El Moro Canyon Loop Trail in Crystal Cove State Park offers a leg workout, canyon views, ocean views—and, ta-da!—beach access. The challenging 5-mile (round-trip) loop trail passes through the 2,400-acre Crystal Cove Wilderness backcountry, showcasing the best of Orange County along the way. Leaving from the ranger station, follow the dirt path leading toward the day-use area (you can also start from here to shave a mile off the total).
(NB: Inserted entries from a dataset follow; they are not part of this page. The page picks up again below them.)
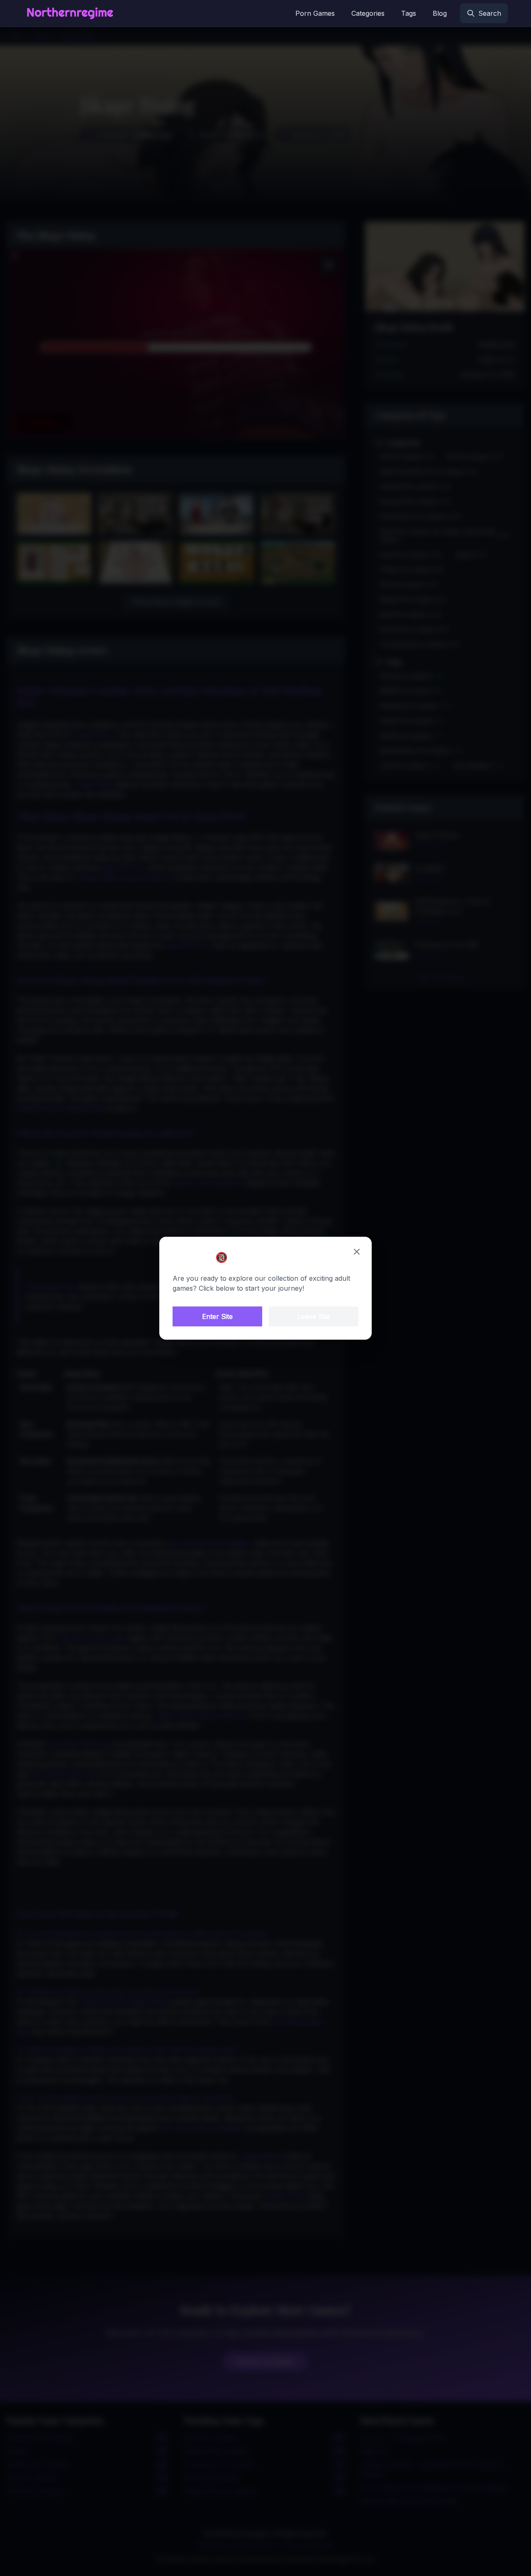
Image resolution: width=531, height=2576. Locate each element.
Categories (368, 13)
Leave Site (313, 1316)
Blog (440, 13)
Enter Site (217, 1316)
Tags (408, 13)
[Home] (70, 13)
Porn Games (315, 13)
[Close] (356, 1251)
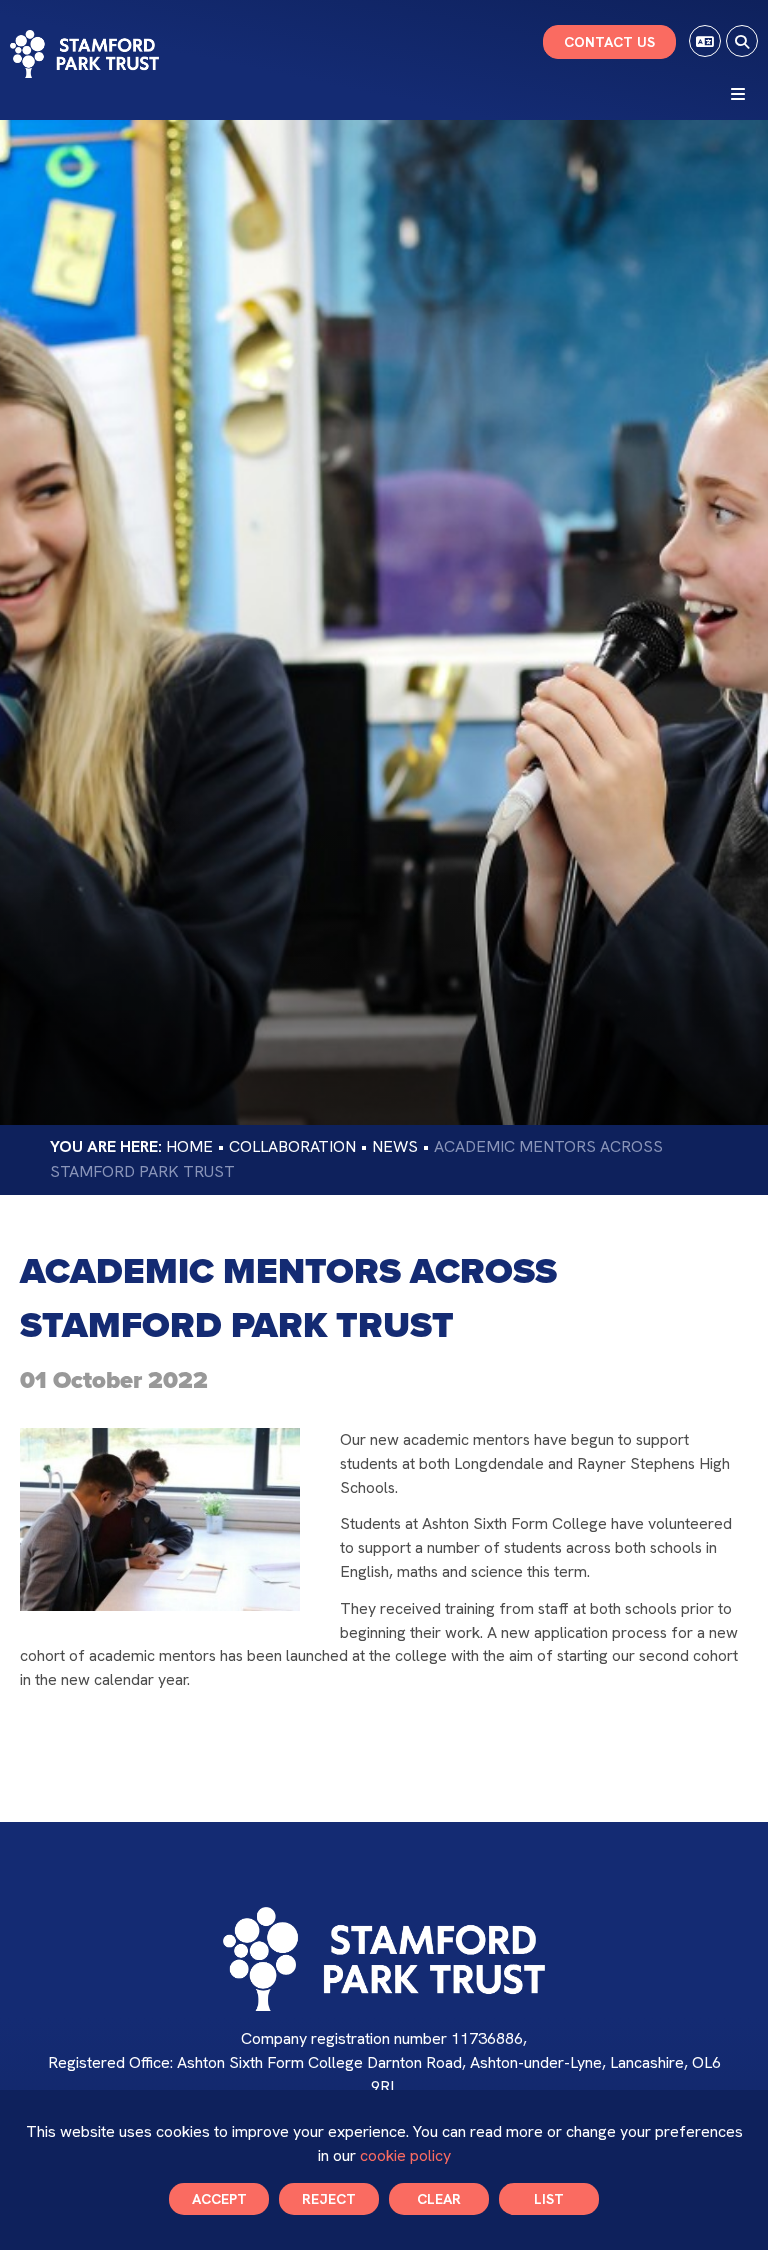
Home (189, 1146)
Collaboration (292, 1146)
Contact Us (609, 42)
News (395, 1146)
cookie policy (405, 2155)
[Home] (84, 54)
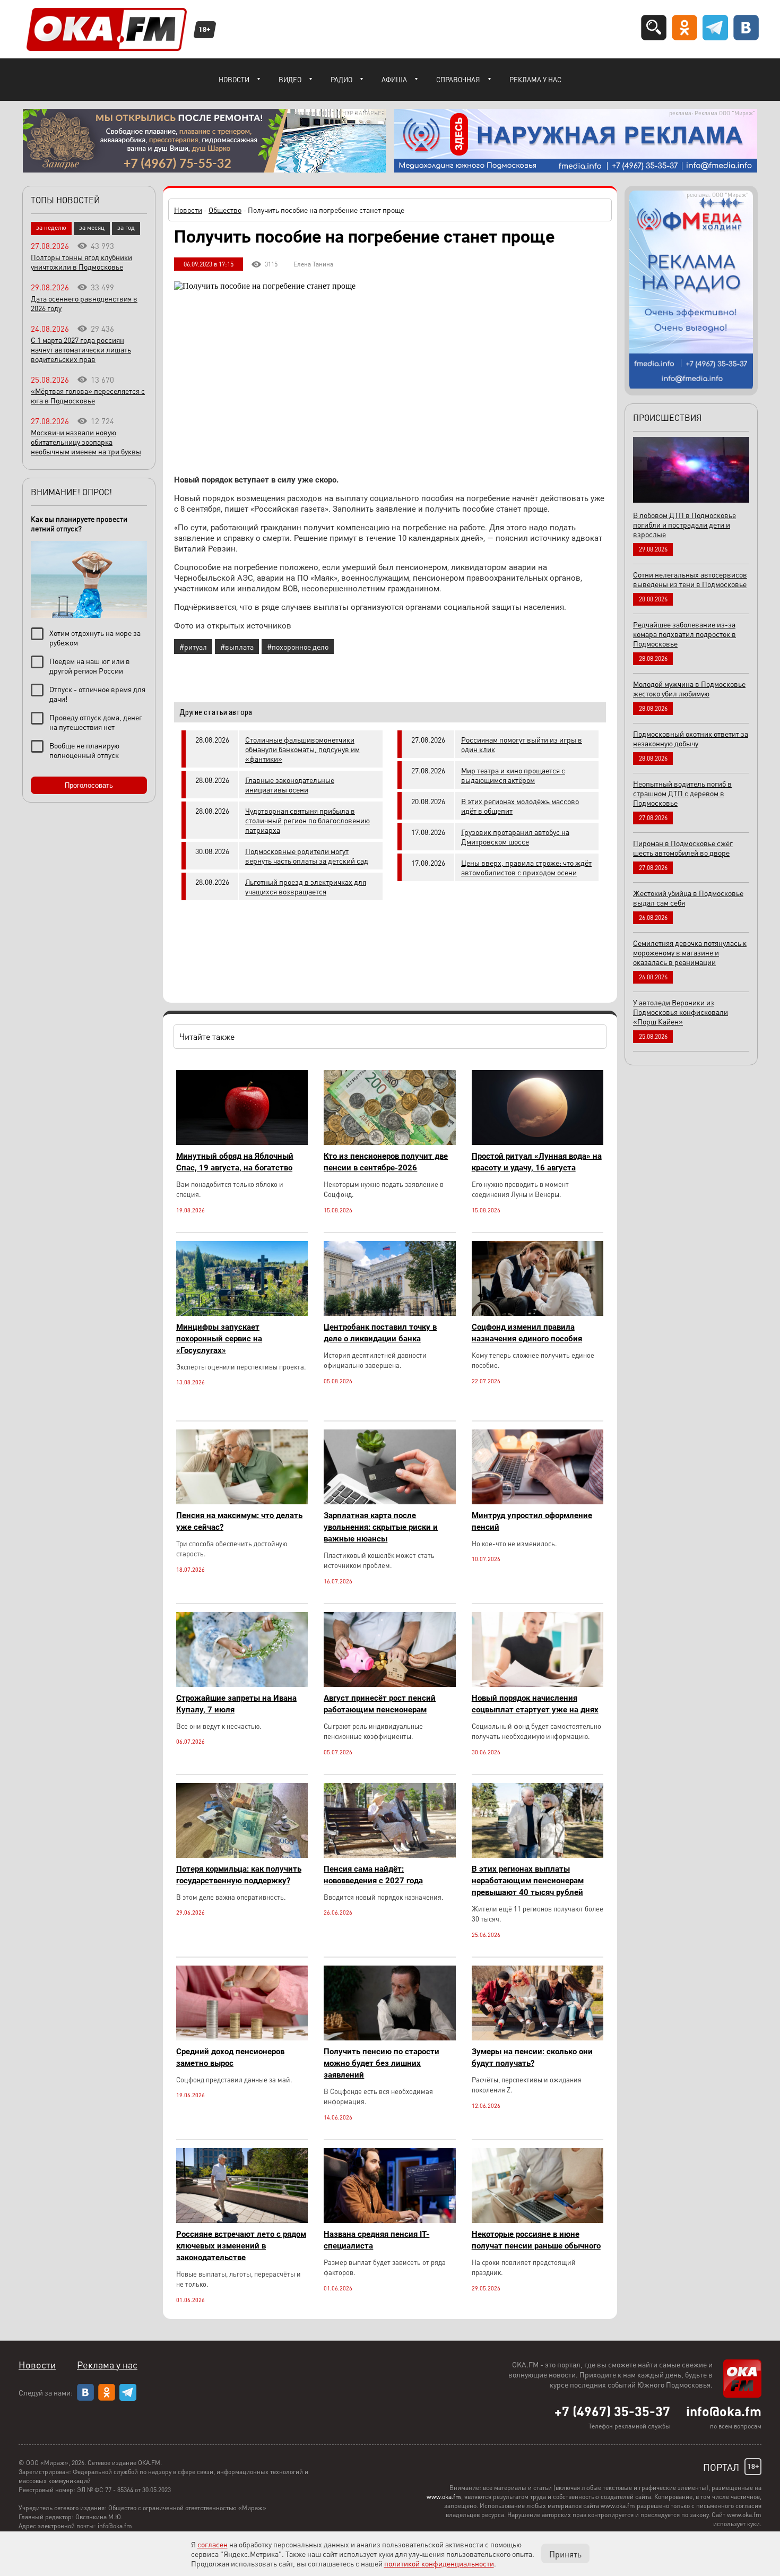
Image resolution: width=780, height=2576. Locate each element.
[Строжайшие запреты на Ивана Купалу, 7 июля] (242, 1683)
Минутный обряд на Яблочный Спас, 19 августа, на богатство (234, 1162)
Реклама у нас (535, 79)
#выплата (237, 646)
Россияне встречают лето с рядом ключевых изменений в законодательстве (241, 2245)
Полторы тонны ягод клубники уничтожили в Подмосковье (81, 261)
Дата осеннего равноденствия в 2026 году (84, 303)
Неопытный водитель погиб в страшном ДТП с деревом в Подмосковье (682, 793)
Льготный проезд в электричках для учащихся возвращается (305, 886)
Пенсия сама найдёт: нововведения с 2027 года (373, 1874)
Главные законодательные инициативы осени (289, 784)
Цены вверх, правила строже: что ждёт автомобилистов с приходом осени (526, 867)
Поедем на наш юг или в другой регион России (89, 665)
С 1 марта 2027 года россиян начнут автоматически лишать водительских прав (81, 349)
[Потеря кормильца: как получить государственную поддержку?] (242, 1854)
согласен (212, 2544)
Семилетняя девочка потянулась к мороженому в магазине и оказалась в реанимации (690, 952)
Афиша (394, 79)
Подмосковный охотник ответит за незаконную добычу (690, 738)
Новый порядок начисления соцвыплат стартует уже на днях (535, 1704)
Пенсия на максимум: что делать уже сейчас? (239, 1521)
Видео (290, 79)
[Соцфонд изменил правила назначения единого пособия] (537, 1312)
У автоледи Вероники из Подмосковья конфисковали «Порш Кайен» (680, 1011)
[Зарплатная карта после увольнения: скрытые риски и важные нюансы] (389, 1501)
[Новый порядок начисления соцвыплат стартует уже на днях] (537, 1683)
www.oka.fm (444, 2497)
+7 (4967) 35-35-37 (612, 2410)
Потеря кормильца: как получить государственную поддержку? (238, 1874)
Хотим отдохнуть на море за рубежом (95, 637)
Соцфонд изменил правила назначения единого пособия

From there, cross over the wooden bridge and follow the Moro Canyon Trail through a brief riparian woodland of oak, sycamores, and willows paralleling seasonal Moro Creek before veering right on the E. Cut Across trail, forming a clockwise loop. This is where the hike gets more challenging. No shade, and most of the 700 feet of elevation gain is packed into the next mile. Be sure to watch your step; this is rattlesnake turf, and lots of them hang out in the coastal sage scrub surrounding the trail.
After you make a right onto the Moro Ridge Trail, the rest of the way is flat or downhill, offering spectacular views of Laguna Beach and Newport Beach below. Admire the multimillion-dollar mansions dotting the cliffside and watch sailboats drift by as you head back toward the coast. Cool sea breezes offer a break from the dry heat of the canyon, and the ocean below beckons as you breathe in the salty air. Follow the BFI Trail to complete the loop. BFI? Well, euphemisticaly, Big Fat Incline.
NOW, THE BEACH! Reward yourself with some R&R at Moro Beach before heading back to the ranger station. It’s an easy walk. Stop when you reach the day-use parking area at the end of the BFI Trail and cut across the parking lot to find the beach-access tunnel. Much of the beach is surrounded by 80-foot bluffs, so keep an eye on the tide. The narrow beach doesn’t offer much in the way of facilities, but it sure is perfect for cooling off after a hike!
Crystal Cove State Park is between Newport Beach and Laguna Beach, about 2 miles south of the intersection of Newport Coast Dr. and CA-1. Turn inland on School/State Park to park in either the day-use area or at the ranger station/visitor center (fee applies). The parking lots can get crowded, so get there early. No dogs.